The current formula gives the Maritimes the same number of seats as the much-larger western provinces. A province like New Brunswick has ten senators, while Alberta or British Columbia have only six. Both Ontario and Quebec each have a Senate contingent the same size as all the western provinces combined.

"If it's not equal, you just make the power base of Ontario and Quebec, with their huge Senate side as well as their House of Commons side, too much," Getty argued.

In his interview with The House, Segal said the legislation was an important first step that could lead to other reforms.

"Once most of the provinces have moved to elect their Senators... that's when the [historic] inequality [between regions] will sink in, and then you can go for the kind of Constitutional amendment to get you towards 'Triple-E,'" Segal suggested. "Without that kind of public awareness, there's no chance premiers would give you that kind of constitutional amendment."

Segal believes a referendum would be valuable to confirm public support for either abolition or reform of the Senate.

"Premiers and prime ministers would be hard pressed not to move [on Senate reform or abolition]," he reasoned, "should that be the public will."

Current premiers weighing in

Several provincial premiers, including Ontario's Dalton McGuinty, have panned Senate reform efforts in favor of abolition.

"If it didn't exist today, would we reinvent it?" Nova Scotia premier Darrell Dexter asked rhetorically in an interview with Evan Solomon on Monday's edition of Power & Politics on CBC News Network.


Canada's Senate: Should it be abolished? Share your view.

Dexter, like other premiers, isn't impressed by Harper's strategy of changing the Senate through legislation alone.

"If there is a change that affects the manner in which the Constitutionality of the Senate is going to be affected, then that's a question that needs to be discussed with the provinces."

In May, the government of Quebec said it would mount a court challenge to Harper's Senate reform plans, but as yet no legal proceedings have begun.

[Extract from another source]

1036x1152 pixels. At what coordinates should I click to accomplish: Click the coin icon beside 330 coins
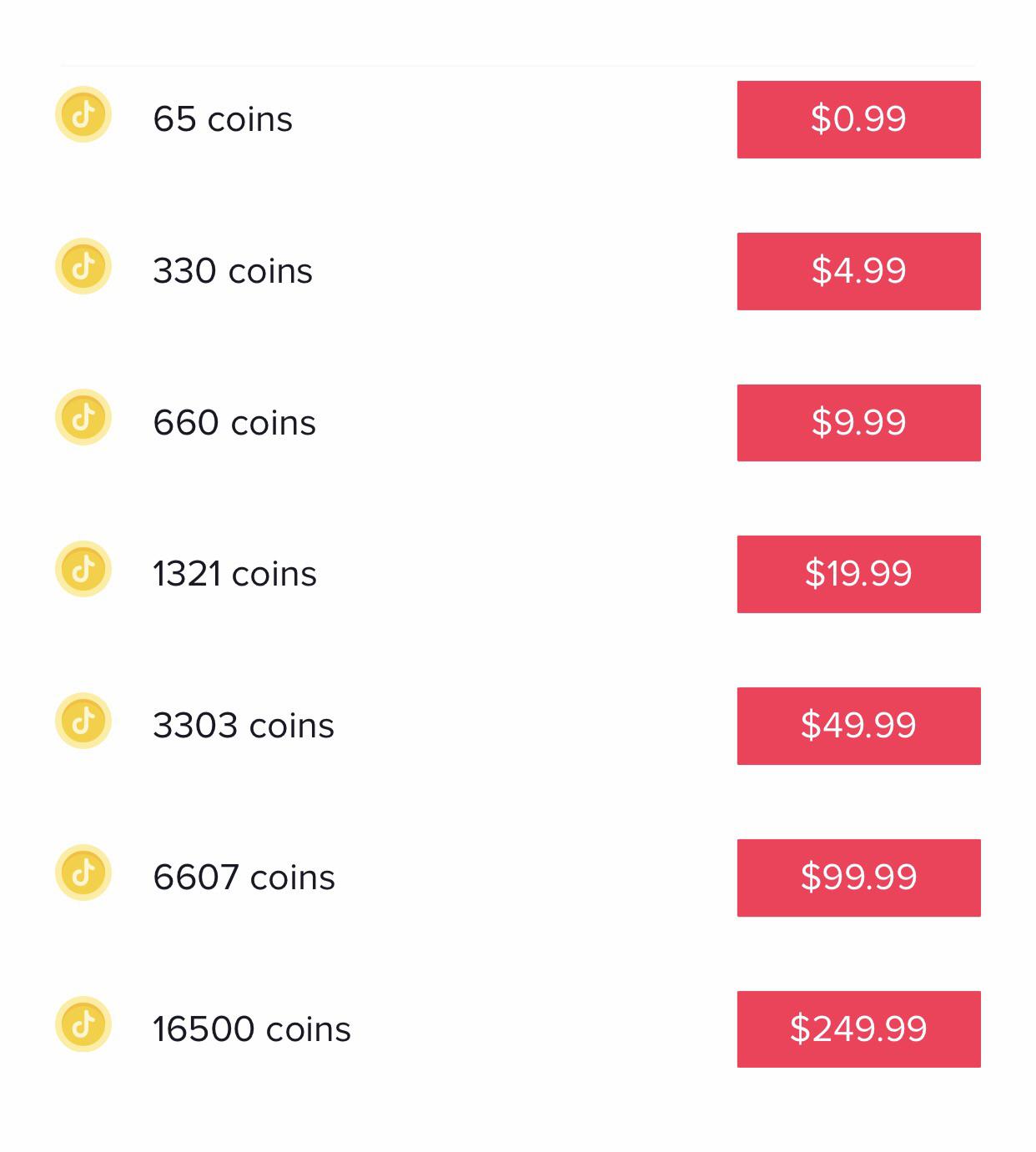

In Ottawa to meet with Harper on Thursday, British Columbia Premier Christy Clark maintained her preference for Senate abolition, because she thinks provincial premiers do a great job representing their province's interests to the federal government, rendering a second chamber to represent regional concerns redundant.

However, Clark feels that if it can't be abolished, some reforms are necessary.

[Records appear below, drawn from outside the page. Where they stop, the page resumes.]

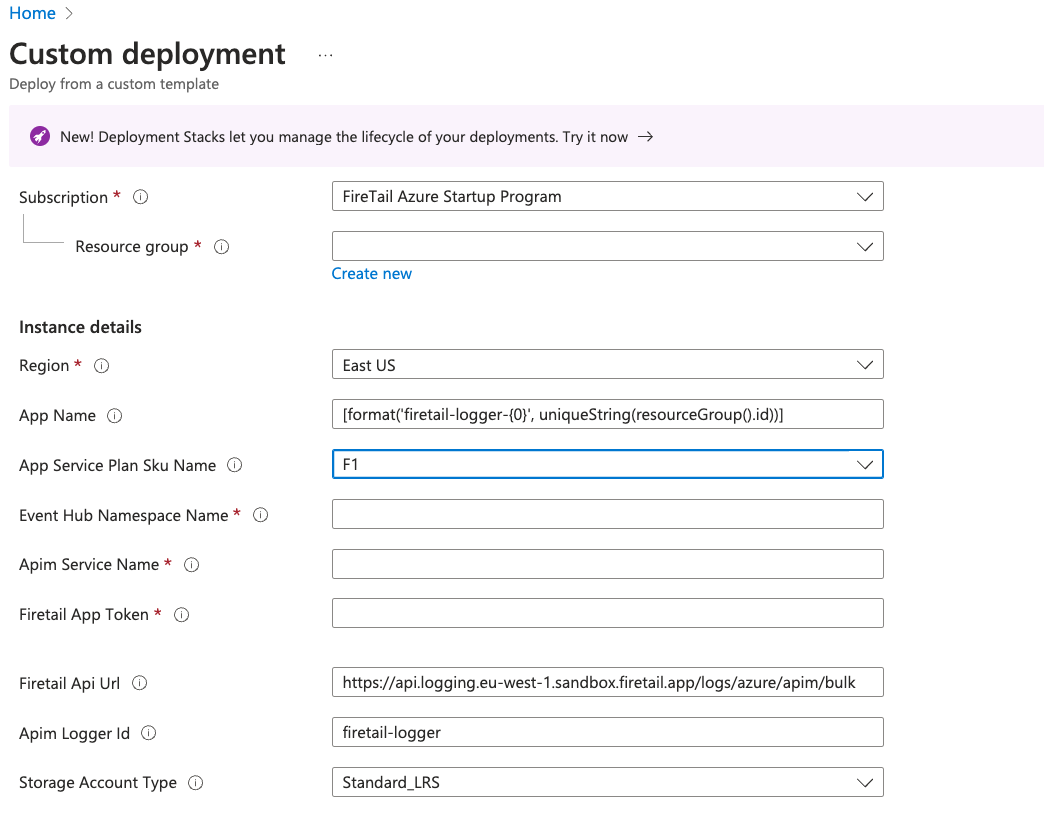Screen dimensions: 1044x838
Task: Click Try it now arrow in banner
Action: coord(645,137)
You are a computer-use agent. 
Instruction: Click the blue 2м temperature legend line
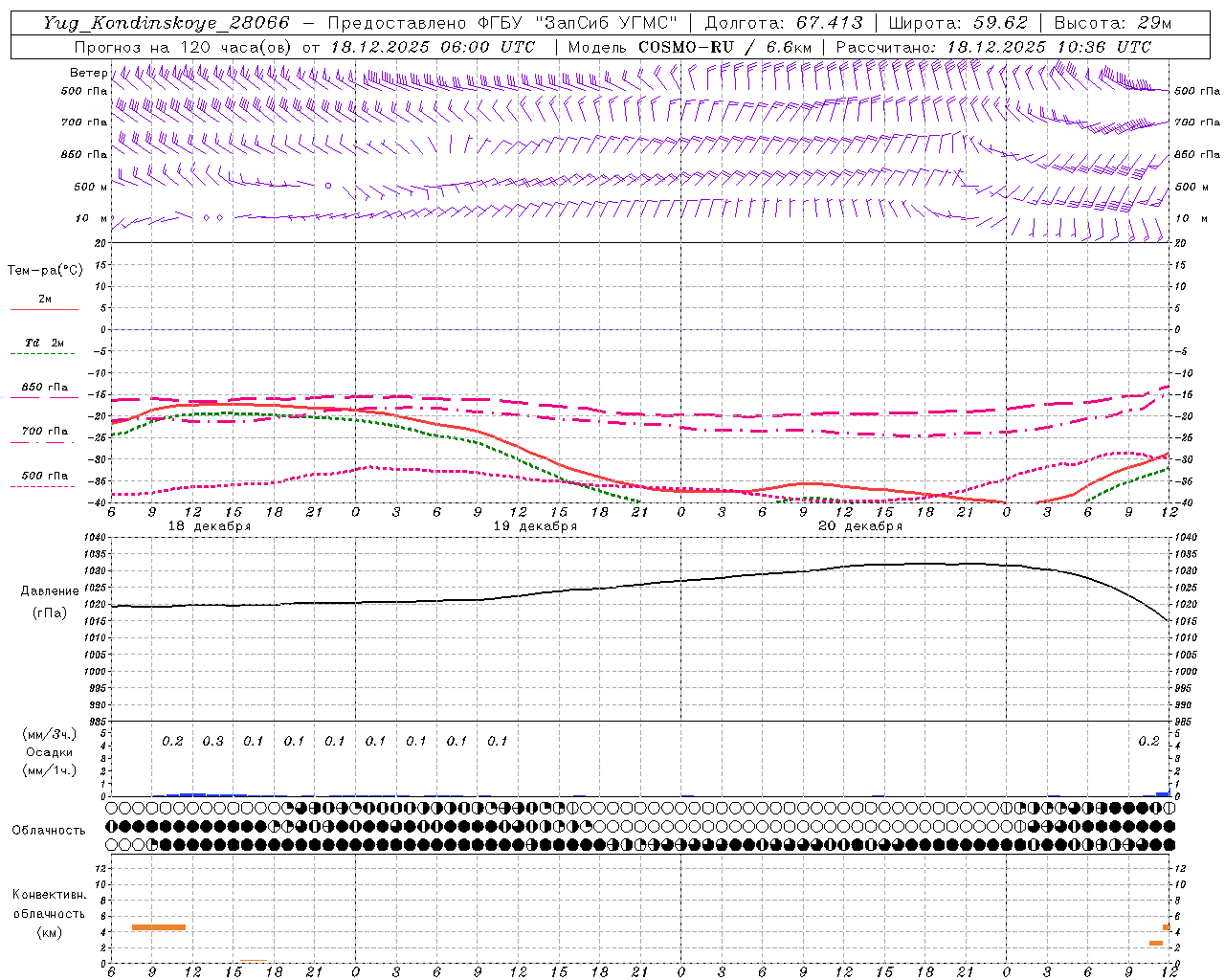pos(44,309)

Clark's government announced earlier this spring it would support a private member's bill in the B.C. legislature to bring in provincial Senate elections.

Speaking to reporters Thursday she now appeared reluctant to proceed with elections alone.

"If we start electing senators and give them legitimacy, will we entrench an unequal Senate that actually works against British Columbia’s interests? It’s a legitimate concern."

Another option she floated Thursday, is for the prime minister to intentionally leave Ontario or Quebec seats vacant, so their Senate numbers are no longer so out of proportion with the seats allocated to Alberta and British Columbia.  

It's unclear whether deliberately leaving Senate seats vacant complies with the Constitution.

Clark isn't spoiling for Constitutional negotiations to fix regional representation for the long term. Quite the opposite: she's got other priorities she'd prefer to focus on.

"Senate reform is important, but it isn't as important as creating jobs," Clark said on Power & Politics. "Political geeks love it, but it isn't as important to people as providing for their families."

Segal noted on The House that not only B.C. and Alberta, but also Saskatchewan and Manitoba, have taken steps towards Senate elections in their province. And if Ontario Progressive Conservative leader Tim Hudak is elected in this October's provincial vote, another large province could be on board with the idea of Senate elections.

So while it may seem like there's insufficient appetite for Harper's reforms at the moment, "that balance could shift relatively quickly," Segal concluded.